Pixel coordinate grounding data
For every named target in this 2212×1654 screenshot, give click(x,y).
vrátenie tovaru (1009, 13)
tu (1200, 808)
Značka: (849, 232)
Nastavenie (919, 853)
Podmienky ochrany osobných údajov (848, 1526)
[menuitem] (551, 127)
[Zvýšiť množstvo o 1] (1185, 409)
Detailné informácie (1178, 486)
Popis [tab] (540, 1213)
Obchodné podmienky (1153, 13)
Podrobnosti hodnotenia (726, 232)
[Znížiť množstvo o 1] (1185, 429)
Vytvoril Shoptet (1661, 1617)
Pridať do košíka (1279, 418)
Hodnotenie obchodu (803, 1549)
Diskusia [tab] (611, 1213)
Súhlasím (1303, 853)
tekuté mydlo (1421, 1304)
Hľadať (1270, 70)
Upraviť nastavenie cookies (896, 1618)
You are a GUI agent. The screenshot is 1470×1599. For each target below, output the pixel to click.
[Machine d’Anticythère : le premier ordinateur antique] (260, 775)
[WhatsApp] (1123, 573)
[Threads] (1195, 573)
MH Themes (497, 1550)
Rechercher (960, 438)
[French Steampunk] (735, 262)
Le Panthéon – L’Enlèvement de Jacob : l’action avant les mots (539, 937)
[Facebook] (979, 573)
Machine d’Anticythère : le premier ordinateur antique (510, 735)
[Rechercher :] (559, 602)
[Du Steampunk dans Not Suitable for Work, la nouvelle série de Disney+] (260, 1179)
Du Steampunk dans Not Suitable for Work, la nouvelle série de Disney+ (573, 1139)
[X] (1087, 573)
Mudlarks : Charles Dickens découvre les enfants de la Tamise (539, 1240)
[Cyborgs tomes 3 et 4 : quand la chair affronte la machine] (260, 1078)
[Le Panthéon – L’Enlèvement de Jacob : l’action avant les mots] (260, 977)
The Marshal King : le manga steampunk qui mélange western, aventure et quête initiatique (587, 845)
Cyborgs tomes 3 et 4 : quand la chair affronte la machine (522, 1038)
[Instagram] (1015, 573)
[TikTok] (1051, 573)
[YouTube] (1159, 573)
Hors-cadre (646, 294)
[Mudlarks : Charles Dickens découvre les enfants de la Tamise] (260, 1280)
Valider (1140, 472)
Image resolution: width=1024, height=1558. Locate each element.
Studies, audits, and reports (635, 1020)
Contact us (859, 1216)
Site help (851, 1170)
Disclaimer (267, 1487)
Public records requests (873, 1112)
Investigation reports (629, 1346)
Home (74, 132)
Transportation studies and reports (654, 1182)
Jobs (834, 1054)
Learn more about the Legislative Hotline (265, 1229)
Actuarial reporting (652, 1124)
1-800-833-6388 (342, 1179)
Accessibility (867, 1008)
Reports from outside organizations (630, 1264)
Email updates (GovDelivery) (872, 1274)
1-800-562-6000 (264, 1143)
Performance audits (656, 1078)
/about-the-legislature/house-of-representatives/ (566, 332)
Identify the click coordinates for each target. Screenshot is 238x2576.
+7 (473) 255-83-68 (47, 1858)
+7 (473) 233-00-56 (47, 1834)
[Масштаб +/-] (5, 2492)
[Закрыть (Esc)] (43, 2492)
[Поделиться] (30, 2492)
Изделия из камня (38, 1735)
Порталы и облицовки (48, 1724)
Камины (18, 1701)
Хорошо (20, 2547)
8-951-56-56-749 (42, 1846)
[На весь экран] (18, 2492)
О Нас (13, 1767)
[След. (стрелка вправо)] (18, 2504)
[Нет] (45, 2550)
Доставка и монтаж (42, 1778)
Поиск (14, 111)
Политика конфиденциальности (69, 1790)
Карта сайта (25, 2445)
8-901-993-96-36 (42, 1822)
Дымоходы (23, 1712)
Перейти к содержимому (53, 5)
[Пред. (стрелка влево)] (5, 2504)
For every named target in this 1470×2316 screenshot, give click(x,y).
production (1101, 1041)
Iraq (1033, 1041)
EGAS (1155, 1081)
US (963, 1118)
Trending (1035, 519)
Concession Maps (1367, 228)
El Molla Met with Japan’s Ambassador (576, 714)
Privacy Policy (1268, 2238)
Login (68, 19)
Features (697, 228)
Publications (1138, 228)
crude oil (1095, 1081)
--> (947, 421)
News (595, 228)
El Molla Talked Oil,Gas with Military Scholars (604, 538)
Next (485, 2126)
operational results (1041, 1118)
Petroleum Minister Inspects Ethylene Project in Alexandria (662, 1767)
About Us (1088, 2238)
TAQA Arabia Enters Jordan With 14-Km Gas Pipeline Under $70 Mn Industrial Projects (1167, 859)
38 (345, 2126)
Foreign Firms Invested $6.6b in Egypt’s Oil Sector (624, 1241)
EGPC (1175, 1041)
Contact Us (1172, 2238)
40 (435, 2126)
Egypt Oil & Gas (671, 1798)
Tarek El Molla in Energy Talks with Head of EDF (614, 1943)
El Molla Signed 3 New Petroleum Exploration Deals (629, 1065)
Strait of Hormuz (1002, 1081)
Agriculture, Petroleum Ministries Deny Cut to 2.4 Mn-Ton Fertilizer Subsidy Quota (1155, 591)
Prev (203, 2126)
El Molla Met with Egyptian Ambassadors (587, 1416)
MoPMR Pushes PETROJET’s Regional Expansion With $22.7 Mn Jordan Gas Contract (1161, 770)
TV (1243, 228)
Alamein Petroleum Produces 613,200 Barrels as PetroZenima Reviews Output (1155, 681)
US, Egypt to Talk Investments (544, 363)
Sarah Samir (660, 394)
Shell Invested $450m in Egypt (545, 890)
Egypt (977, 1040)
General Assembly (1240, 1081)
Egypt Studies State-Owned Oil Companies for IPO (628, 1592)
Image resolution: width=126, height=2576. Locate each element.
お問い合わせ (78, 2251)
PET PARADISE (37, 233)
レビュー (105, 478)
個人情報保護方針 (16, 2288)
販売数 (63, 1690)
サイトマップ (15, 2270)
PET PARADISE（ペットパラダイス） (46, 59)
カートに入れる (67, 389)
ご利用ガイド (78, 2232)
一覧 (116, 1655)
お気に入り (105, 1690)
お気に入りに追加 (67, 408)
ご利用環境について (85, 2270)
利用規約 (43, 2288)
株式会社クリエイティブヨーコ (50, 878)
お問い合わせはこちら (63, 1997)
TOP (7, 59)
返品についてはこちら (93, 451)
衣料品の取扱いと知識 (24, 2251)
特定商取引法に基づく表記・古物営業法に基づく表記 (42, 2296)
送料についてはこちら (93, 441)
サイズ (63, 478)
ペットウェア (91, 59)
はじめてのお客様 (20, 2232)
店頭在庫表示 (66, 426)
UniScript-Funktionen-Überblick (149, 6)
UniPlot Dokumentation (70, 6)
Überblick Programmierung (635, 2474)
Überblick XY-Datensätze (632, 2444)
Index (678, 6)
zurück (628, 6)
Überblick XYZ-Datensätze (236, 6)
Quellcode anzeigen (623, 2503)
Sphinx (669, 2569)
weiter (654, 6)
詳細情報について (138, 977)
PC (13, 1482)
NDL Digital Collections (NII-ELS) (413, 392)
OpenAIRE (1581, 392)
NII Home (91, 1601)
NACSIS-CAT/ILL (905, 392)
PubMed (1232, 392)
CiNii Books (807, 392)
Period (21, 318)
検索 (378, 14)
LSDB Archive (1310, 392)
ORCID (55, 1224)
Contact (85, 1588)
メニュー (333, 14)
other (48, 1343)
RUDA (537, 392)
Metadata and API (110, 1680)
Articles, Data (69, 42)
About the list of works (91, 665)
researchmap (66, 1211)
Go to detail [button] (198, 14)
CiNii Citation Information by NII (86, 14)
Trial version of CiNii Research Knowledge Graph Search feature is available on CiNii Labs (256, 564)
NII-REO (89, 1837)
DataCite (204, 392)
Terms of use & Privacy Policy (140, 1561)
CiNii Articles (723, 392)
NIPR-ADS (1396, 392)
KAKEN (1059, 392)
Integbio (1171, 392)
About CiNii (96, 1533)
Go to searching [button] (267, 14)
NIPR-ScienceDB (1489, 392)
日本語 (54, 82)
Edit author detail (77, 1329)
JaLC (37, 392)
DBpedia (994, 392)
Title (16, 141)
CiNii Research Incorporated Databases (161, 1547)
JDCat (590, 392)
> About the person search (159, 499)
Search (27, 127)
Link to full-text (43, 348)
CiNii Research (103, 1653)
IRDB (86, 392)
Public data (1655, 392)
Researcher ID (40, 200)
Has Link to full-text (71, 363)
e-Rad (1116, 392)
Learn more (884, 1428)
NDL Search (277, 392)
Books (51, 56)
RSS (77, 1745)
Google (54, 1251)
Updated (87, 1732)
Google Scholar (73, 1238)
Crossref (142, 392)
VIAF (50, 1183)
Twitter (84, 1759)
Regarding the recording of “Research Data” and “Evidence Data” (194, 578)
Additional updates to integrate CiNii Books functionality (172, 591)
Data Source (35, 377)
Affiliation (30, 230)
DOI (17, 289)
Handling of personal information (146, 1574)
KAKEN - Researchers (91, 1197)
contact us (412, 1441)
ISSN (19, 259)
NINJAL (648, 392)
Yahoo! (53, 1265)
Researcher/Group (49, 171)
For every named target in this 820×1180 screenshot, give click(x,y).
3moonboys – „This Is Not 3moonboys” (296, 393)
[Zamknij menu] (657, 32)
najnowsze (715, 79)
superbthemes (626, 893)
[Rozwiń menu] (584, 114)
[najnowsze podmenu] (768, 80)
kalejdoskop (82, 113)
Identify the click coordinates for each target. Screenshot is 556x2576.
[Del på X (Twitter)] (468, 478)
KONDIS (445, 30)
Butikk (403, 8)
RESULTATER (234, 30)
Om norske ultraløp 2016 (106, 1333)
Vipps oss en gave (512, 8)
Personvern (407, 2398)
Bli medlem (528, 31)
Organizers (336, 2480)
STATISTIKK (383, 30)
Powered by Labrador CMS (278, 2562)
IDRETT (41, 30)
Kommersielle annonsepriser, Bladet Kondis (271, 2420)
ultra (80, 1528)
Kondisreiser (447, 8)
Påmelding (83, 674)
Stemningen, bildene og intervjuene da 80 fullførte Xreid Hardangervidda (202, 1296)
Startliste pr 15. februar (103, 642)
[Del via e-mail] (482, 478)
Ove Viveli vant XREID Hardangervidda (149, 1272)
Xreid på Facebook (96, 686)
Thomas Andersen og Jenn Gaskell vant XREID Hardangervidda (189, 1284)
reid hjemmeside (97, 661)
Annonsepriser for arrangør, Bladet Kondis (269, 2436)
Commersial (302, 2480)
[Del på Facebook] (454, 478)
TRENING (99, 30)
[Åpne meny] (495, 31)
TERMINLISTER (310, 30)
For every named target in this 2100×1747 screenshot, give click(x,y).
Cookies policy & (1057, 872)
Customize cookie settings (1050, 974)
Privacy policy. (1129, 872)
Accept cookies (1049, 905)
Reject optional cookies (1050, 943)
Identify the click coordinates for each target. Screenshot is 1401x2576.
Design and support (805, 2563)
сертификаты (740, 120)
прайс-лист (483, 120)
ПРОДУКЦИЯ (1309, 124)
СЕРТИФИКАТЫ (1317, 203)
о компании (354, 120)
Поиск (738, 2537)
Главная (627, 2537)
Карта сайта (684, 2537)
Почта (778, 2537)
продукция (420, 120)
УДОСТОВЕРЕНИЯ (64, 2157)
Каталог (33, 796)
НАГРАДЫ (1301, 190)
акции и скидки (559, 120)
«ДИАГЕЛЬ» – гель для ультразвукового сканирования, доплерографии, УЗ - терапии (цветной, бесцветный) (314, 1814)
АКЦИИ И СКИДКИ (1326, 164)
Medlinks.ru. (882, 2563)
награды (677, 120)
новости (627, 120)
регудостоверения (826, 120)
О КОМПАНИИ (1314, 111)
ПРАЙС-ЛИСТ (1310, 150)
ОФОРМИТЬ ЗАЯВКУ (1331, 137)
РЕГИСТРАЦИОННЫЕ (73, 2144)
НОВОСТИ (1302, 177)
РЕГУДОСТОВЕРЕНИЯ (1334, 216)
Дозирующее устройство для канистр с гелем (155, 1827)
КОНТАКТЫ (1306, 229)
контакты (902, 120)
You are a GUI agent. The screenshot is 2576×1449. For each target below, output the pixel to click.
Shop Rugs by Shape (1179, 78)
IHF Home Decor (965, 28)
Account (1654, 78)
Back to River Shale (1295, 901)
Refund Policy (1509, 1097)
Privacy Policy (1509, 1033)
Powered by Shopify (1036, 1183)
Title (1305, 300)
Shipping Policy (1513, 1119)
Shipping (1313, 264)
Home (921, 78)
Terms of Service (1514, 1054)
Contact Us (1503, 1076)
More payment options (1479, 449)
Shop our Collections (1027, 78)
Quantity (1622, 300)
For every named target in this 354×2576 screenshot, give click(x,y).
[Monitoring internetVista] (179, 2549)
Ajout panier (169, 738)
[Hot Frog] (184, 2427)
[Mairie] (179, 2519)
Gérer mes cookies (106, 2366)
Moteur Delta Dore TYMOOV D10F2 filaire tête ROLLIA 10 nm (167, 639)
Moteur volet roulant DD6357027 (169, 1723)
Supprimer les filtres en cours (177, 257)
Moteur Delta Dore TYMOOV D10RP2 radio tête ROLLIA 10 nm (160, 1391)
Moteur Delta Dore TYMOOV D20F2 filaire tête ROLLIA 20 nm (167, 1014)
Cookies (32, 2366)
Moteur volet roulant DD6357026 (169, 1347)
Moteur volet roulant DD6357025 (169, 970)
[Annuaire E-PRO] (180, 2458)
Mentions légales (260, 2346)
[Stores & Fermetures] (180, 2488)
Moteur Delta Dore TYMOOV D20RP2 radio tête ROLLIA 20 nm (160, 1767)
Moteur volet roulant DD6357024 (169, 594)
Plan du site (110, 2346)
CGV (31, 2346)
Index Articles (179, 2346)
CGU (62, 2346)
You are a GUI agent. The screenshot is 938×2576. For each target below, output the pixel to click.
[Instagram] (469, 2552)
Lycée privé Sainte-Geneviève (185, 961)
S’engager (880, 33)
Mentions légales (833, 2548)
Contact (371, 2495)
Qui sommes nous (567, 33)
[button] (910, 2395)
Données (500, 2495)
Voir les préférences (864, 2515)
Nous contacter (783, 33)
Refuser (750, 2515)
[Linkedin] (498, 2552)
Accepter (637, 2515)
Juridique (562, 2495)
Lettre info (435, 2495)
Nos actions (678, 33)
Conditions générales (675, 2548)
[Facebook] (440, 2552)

**WORK TO COMPLETE**
The lines above, starting at the one with "Дымоходы (23, 1712)" and ending at the one with "PET PARADISE（ペットパラダイス） (46, 59)", are the only ones to return, exactly as written.

**SOLUTION**
Дымоходы (23, 1712)
Перейти к содержимому (53, 5)
[Пред. (стрелка влево)] (5, 2504)
For every named target in this 1470×2316 screenshot, give click(x,y).
production (1101, 1041)
Iraq (1033, 1041)
EGAS (1155, 1081)
US (963, 1118)
Trending (1035, 519)
Concession Maps (1367, 228)
El Molla Met with Japan’s Ambassador (576, 714)
Privacy Policy (1268, 2238)
Login (68, 19)
Features (697, 228)
Publications (1138, 228)
crude oil (1095, 1081)
--> (947, 421)
News (595, 228)
El Molla Talked Oil,Gas with Military Scholars (604, 538)
Next (485, 2126)
operational results (1041, 1118)
Petroleum Minister Inspects Ethylene Project in Alexandria (662, 1767)
About Us (1088, 2238)
TAQA Arabia Enters Jordan With 14-Km Gas Pipeline Under $70 Mn Industrial Projects (1167, 859)
38 (345, 2126)
Foreign Firms Invested $6.6b in Egypt’s Oil Sector (624, 1241)
EGPC (1175, 1041)
Contact Us (1172, 2238)
40 (435, 2126)
Egypt Oil & Gas (671, 1798)
Tarek El Molla in Energy Talks with Head of EDF (614, 1943)
El Molla Signed 3 New Petroleum Exploration Deals (629, 1065)
Strait of Hormuz (1002, 1081)
Agriculture, Petroleum Ministries Deny Cut to 2.4 Mn-Ton Fertilizer Subsidy Quota (1155, 591)
Prev (203, 2126)
El Molla Met with Egyptian Ambassadors (587, 1416)
MoPMR Pushes PETROJET’s Regional Expansion With $22.7 Mn Jordan Gas Contract (1161, 770)
TV (1243, 228)
Alamein Petroleum Produces 613,200 Barrels as PetroZenima Reviews Output (1155, 681)
US, Egypt to Talk Investments (544, 363)
Sarah Samir (660, 394)
Shell Invested $450m in Egypt (545, 890)
Egypt (977, 1040)
General Assembly (1240, 1081)
Egypt Studies State-Owned Oil Companies for IPO (628, 1592)
Image resolution: width=126, height=2576. Locate each element.
お問い合わせ (78, 2251)
PET PARADISE (37, 233)
レビュー (105, 478)
個人情報保護方針 (16, 2288)
販売数 (63, 1690)
サイトマップ (15, 2270)
PET PARADISE（ペットパラダイス） (46, 59)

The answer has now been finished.